For sounds, this map of changes - this network linking different states of a language to one another - will seem familiar; it corresponds closely to articulatory and/or auditory similarity. You can mostly account for it by knowing how different sounds are made (with the lips, the tongue, etc...) and which sounds are hardest to distinguish. The key test for a theory of syntax (as far as I'm concerned) is whether it can account similarly for the attested map of syntactic change.

7 comments:

John Cowan said...

My favorite example (thanks to Tom Shippey for it) is that English hammer and Russian kamen' 'stone' are cognate, thus giving us evidence of a Stone Age that must have existed at some time before the breakup of IE, quite independent of the archaeological evidence!

Dave said...

Interesting posting, Lameen. I'm taking a class on Linguistic Typology this semester and looking a lot at linguistic universals a la Greenburg. Actually his ideas comparing Native American languages with some of those of Central Asia and lumping them together in mega-families seem quite compelling given his evidence, although I'm still not convinced Basque should be included in this mix!

Anonymous said...

I think we want to know in what language Adam and Eva chatted. :)

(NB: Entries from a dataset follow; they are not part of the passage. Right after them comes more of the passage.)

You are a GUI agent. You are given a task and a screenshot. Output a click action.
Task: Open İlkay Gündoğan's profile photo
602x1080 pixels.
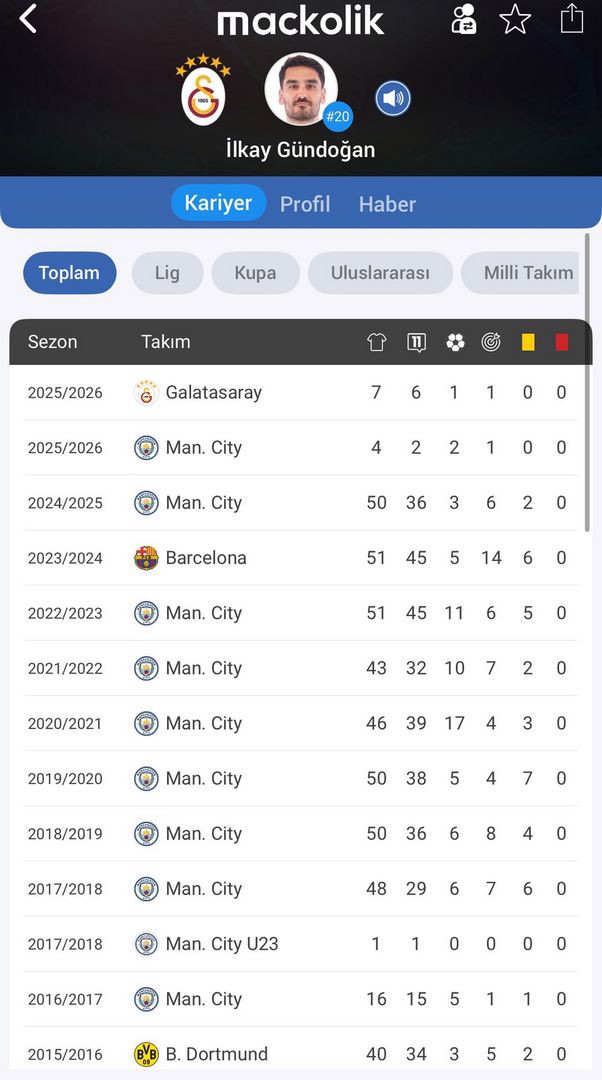pos(301,90)
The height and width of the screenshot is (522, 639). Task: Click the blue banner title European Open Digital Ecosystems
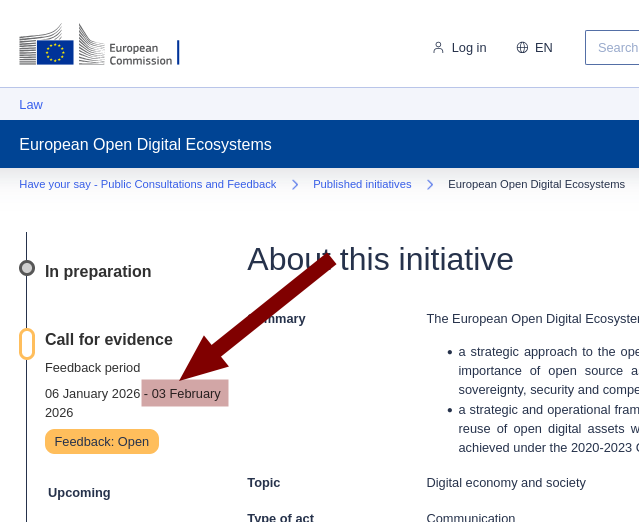tap(145, 145)
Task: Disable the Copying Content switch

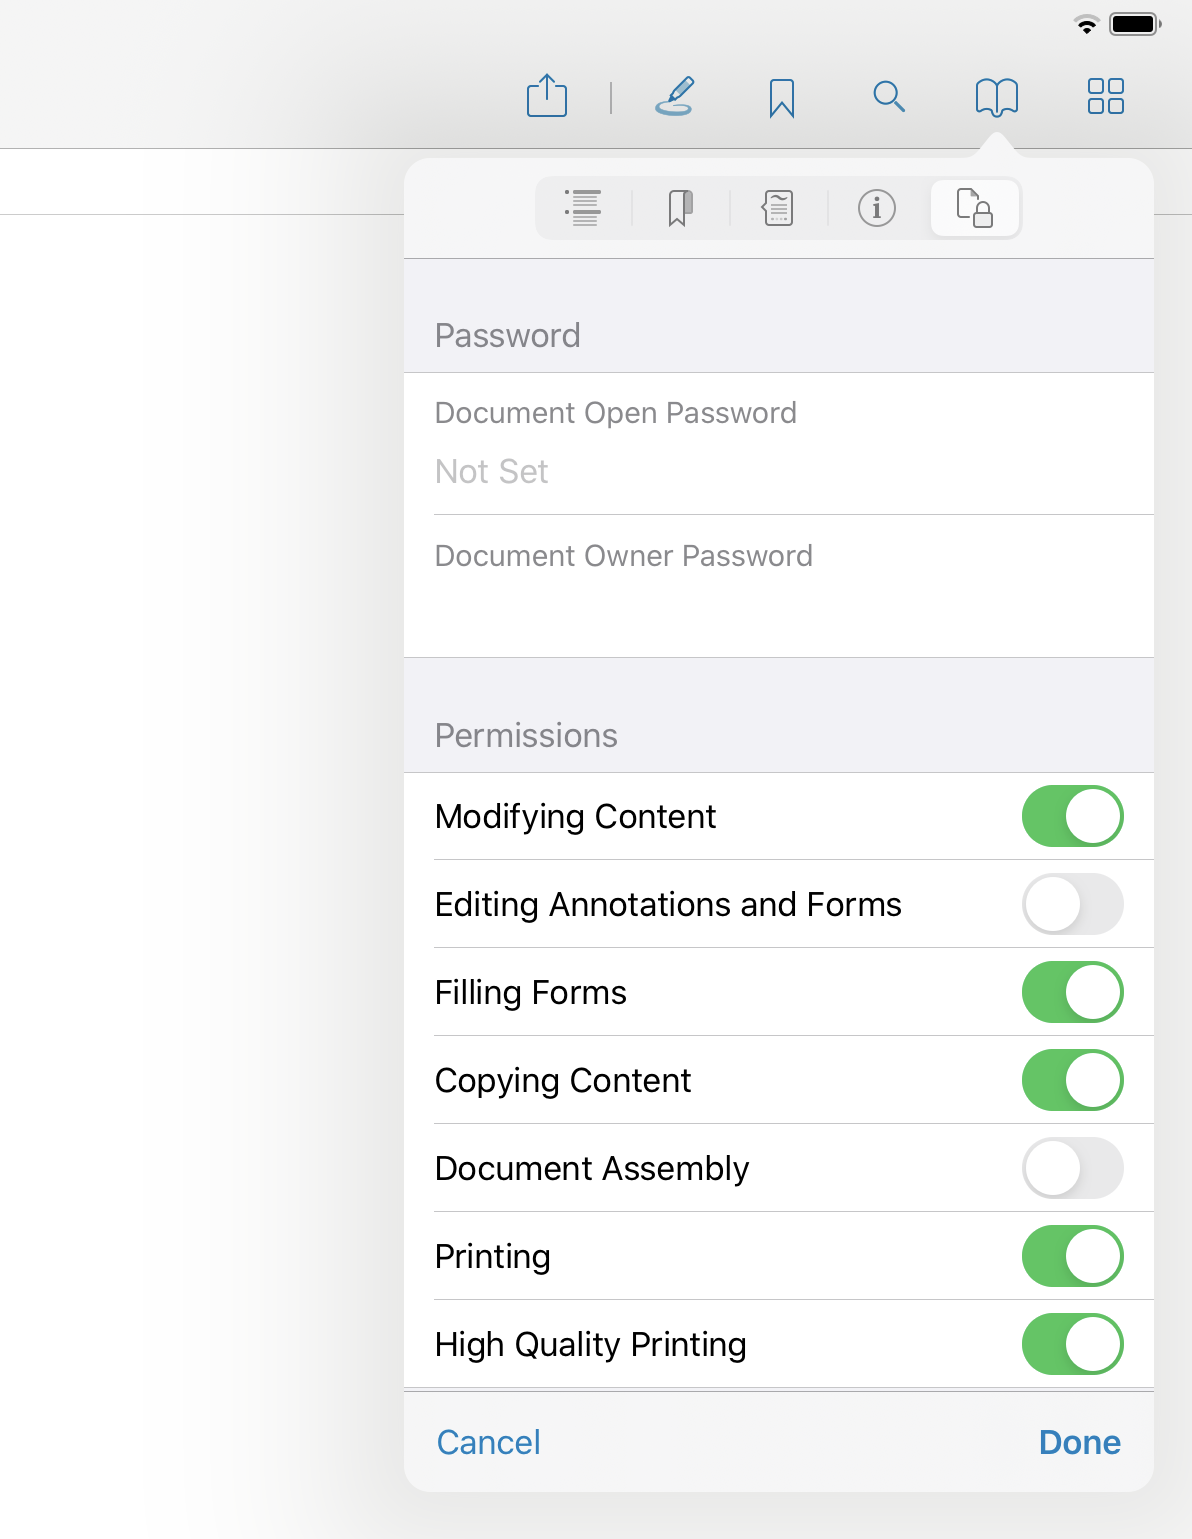Action: click(1072, 1080)
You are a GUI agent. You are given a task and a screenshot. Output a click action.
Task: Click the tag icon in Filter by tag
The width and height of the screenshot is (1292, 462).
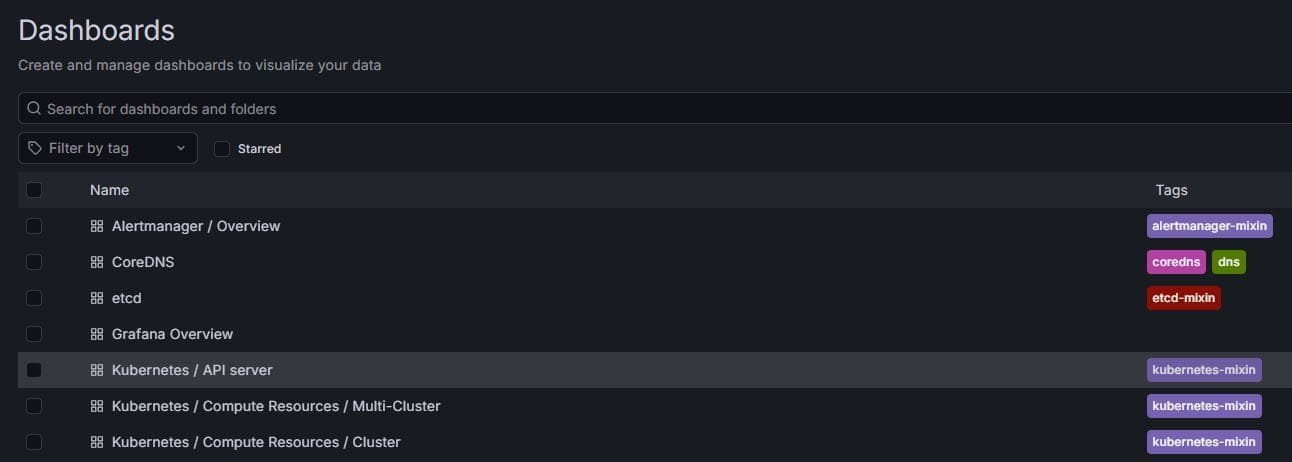35,148
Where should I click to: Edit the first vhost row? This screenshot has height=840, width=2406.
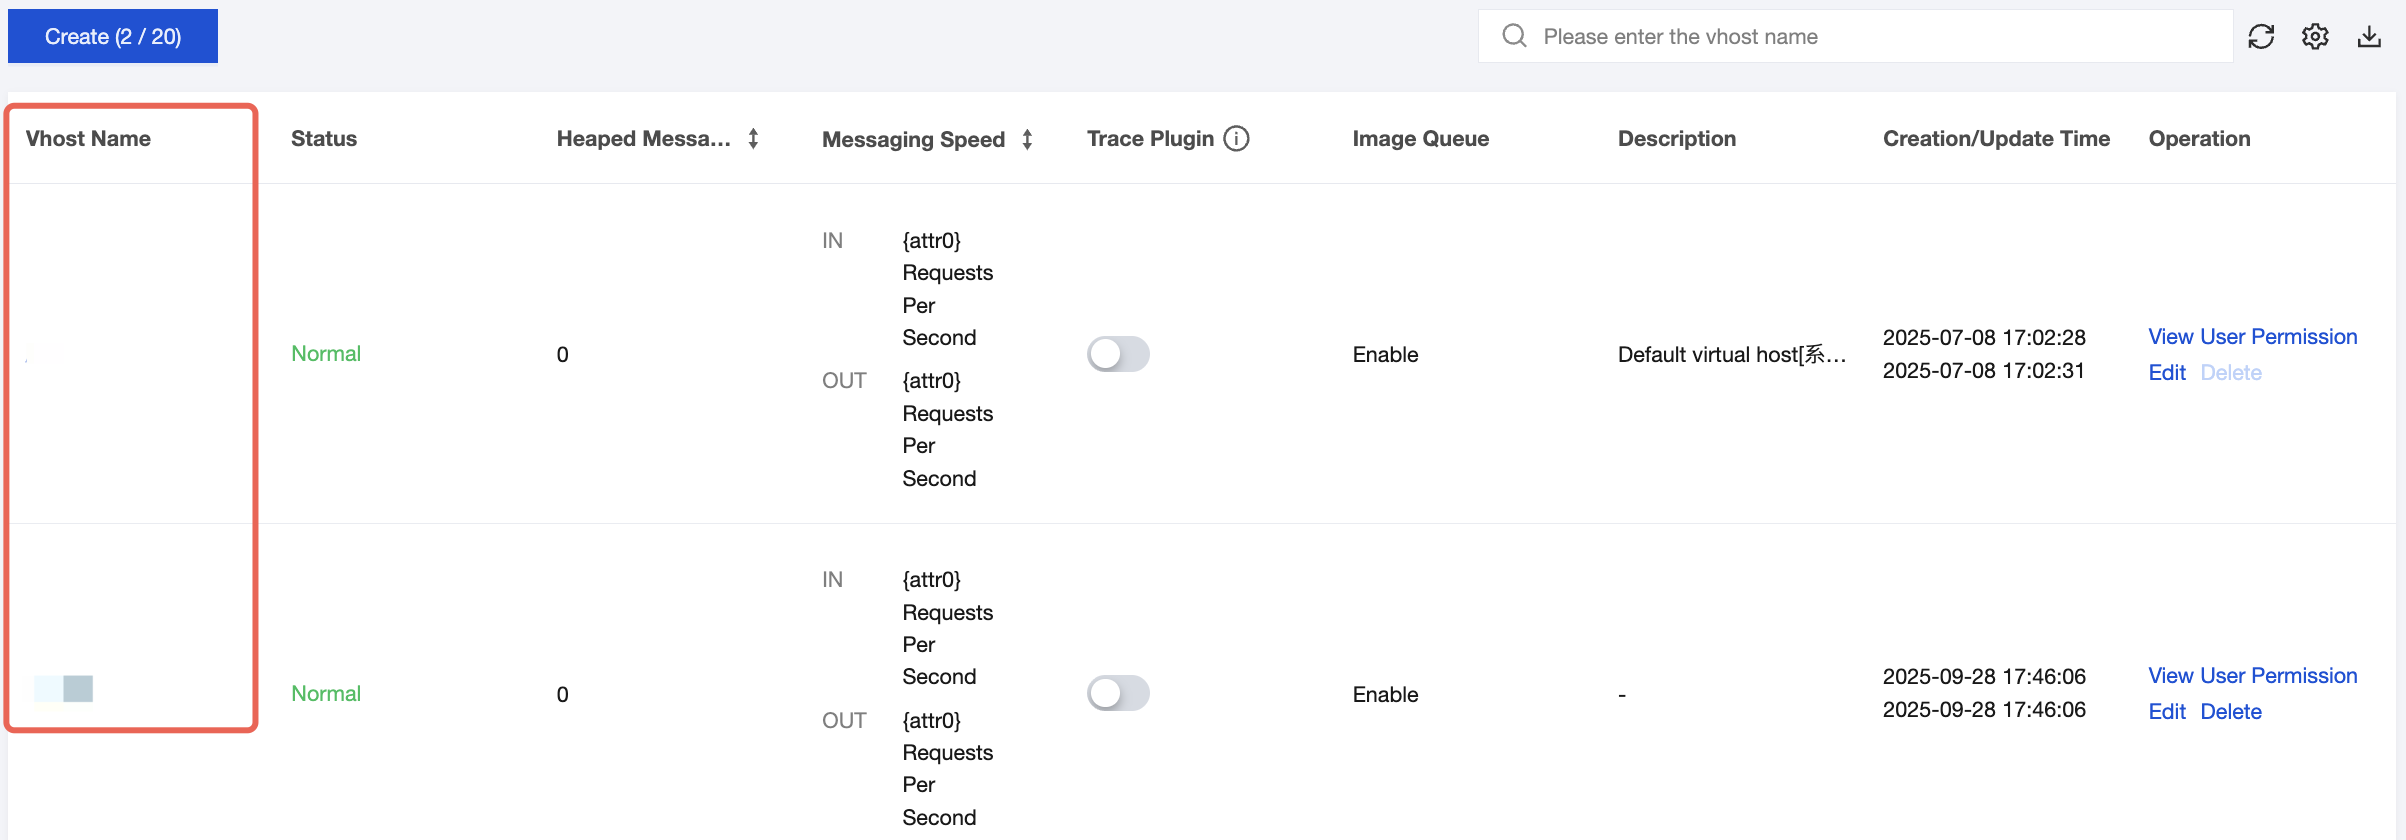pos(2166,373)
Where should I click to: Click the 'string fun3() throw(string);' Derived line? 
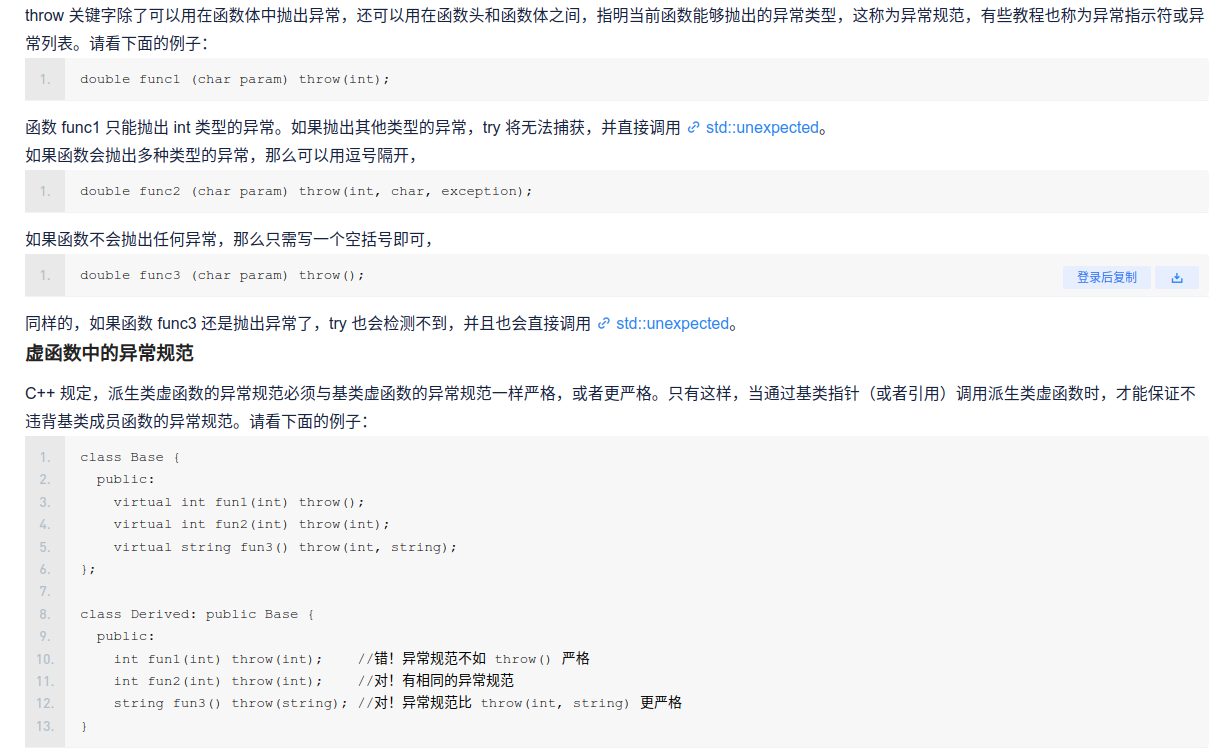[230, 703]
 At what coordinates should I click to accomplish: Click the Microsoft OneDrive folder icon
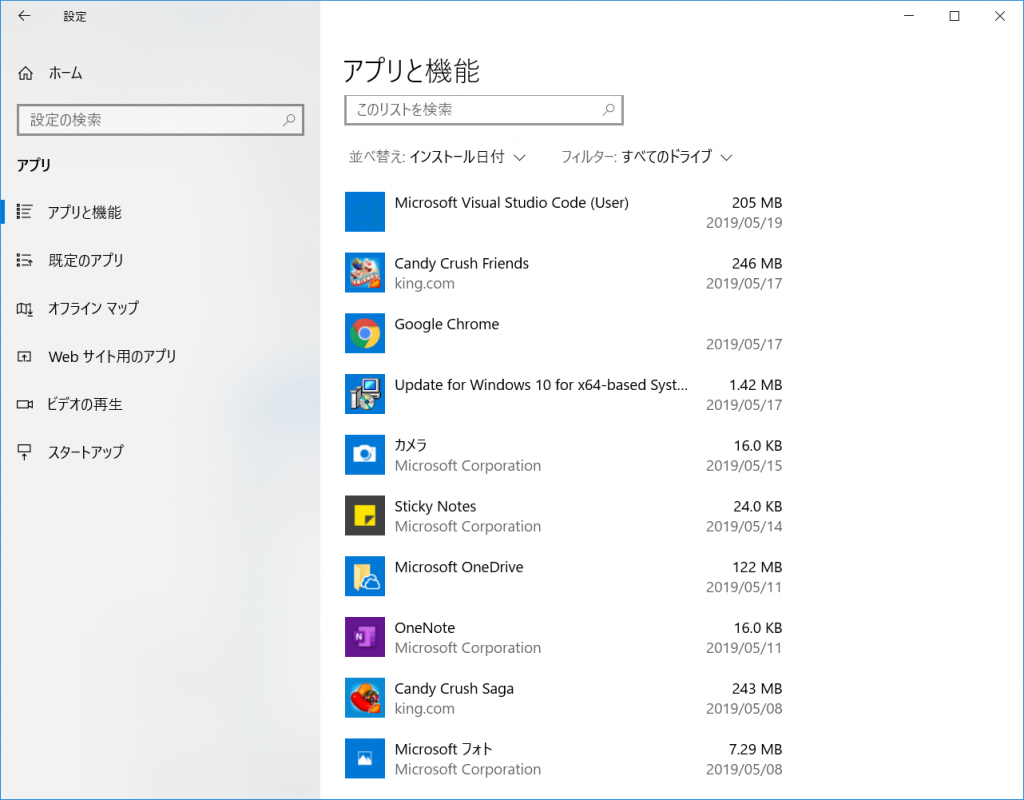[x=365, y=576]
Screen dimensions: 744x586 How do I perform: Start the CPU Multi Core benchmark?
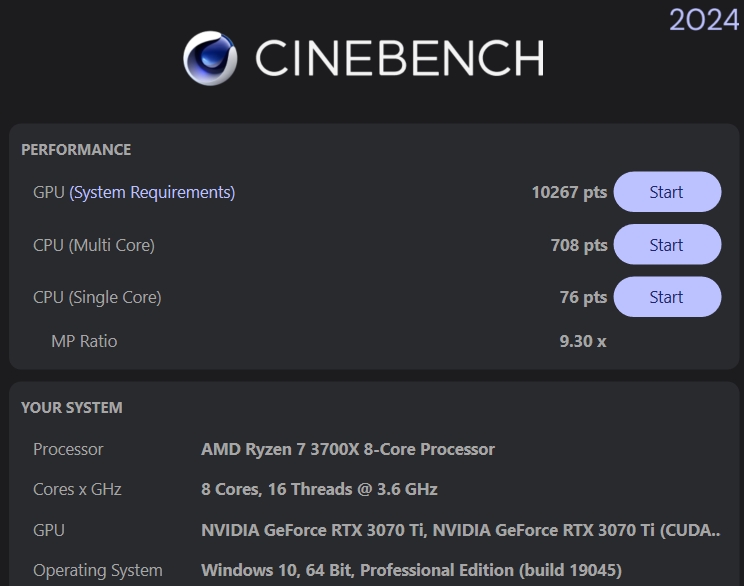point(666,245)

Speaking of predictions, I would like to read something about your "possible case scenario" for Berber in North Africa, if you have one.

Do you think Berber will be unified, standardized, and popularized? or are the dialects going to prevail?

Do you think Latin script will rule in Berber, or is the Moroccan Tifinagh script going to steal the show?

Moubarik Belkasim
tussna@gmail.com

bulbul said...

IMHO, the only correct response to the question "Why study X?" is "Because it's there and it's fun" :)

Lameen Souag الأمين سواق said...

Bulbul: You know, on further consideration I think that's definitely the right answer. But it's also nice to persuade people who don't get it.

Moubarik: Hmm, predictions are always dangerous but I'll see if I can come up with anything...

Dave: You're covering Greenberg's megafamily stuff in a typology class? Or is this independent reading?

Mattitiahu said...

My most common 'joke' explanation I like to give for why I do historical linguistics is "to reconstruct the proto-form of the monosyllabic mantra 'Om'".

It's not a very good joke.

John Cowan said...

Matthew: Oh, better than you think. The Skt version of The Syllable is "AUM", so "OM" must reflect the au > o: shift that took place between Skt and Pali. I mean, if even the Divine Sound That Runs The Universe is subject to sound-changes, historical linguistics becomes the essential branch of theology!